Top of Source data
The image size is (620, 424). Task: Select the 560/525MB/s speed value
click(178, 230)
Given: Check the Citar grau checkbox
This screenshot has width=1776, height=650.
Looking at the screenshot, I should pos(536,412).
Bottom of Source data
The records above need to be retyped in full, exactly as they stand.

* Result:
The image size is (620, 424). Task: Select the 560/525MB/s speed value
click(178, 230)
Given: Check the Citar grau checkbox
This screenshot has width=1776, height=650.
Looking at the screenshot, I should pos(536,412).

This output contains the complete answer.